Dearly Departed are a rock band from Long Island, New York. They are said to be similar to bands Dredg, Codeseven, Sunny Day Real Estate and Mineral, and have appeared in Good Times Magazine.

==History==
Formed in late 2001, they consisted of vocalist Mike Mallamo (formerly of Inside), bassist Joe Rubino (of Tension and the Jett Blackk Heart Attack), guitarist Jon Cox (also of Tension, and the Jett Blackk Heart Attack Earthling Massive and From Autumn to Ashes), guitarist Jeff Bodzer (from Helen of Troy), and drummer Danny Lopez (of Scarab).
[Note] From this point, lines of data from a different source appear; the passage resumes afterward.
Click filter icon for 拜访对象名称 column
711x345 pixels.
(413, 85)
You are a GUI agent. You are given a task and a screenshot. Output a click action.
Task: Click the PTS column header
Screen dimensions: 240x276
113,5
They released their first album produced by Jonathan Florencio, "Believing in Ghosts", in February 2003, after which the band toured and supported acts such as From Autumn to Ashes, Avenged Sevenfold, NORA, and Superstitions of the Sky.
Between releasing Believing in Ghosts and What Awaits Us, the band had undergone many changes in lineup. The band even broke up briefly in 2005 when Bodzer moved to Florida, and Mallamo focused on his new band, Novena.

Recently, Dearly Departed has returned to the original lineup and become a 6-piece added guitarist Derek Sessions.

== Reception ==
Critic Rafer Guzman praised Mike Mallamo's "high, spooky vocals" in a concert review. In a generally positive review of the album Believing in Ghosts, he wrote, "Taking cues from metal and punk, the five-piece band storms its way through crunching rock riffs with roiling drums and singer Mike Mallamo's apoplectic roar."

==Members==
- Mike Mallamo – vocals
- Joe Rubino – Bass
- Jeff Bodzer – Guitar
- Ryan Albrecht – Guitar
- Danny Lopez – drums

===Past members===
- Ryan Luken – Guitar (live)
- John Cox – Guitar (What Awaits Us)
- Derek Sessions – Guitar

==Discography==

===Studio albums===
- Believing in Ghosts, 2004 (One Day Savior Recordings)
- What Awaits Us, 2007

===EPs===
- The Remains of Marianne Mayweather, 2002 (One Day Savior Recordings)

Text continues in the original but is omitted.